▸ TASK TO CARRY OUT:
Count up the lines of the data below that contain the string "Click", then give only the total.

▸ SUPPLIED ENTRIES:

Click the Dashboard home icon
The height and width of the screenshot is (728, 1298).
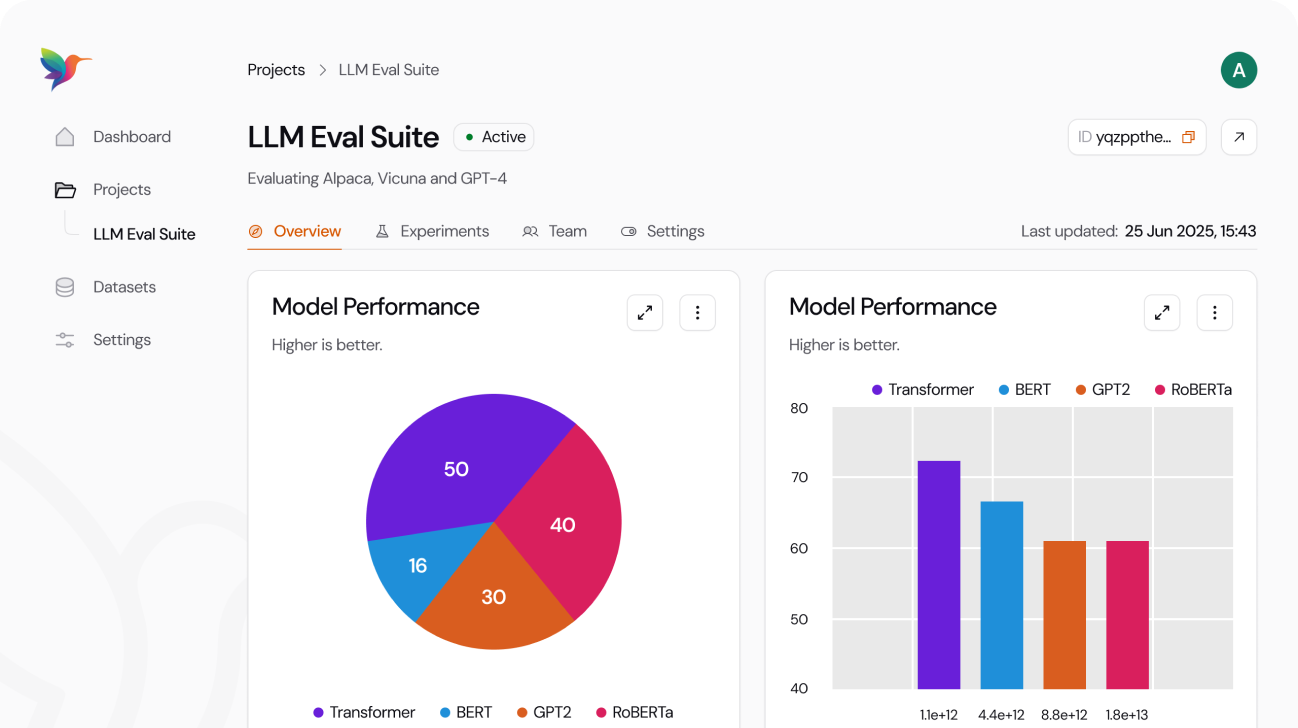point(65,137)
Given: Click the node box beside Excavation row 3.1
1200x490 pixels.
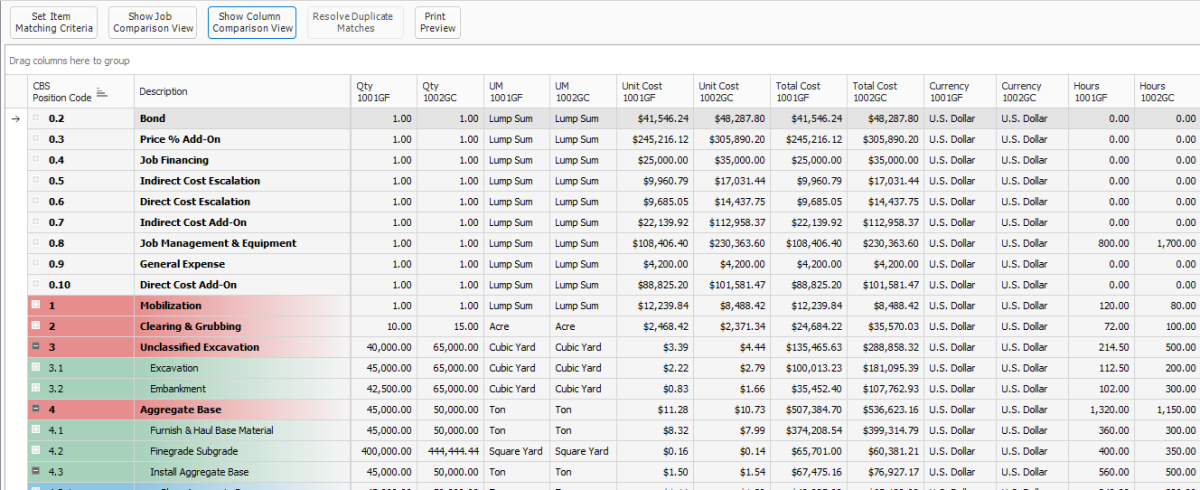Looking at the screenshot, I should 36,368.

▸ TASK RESPONSE:
2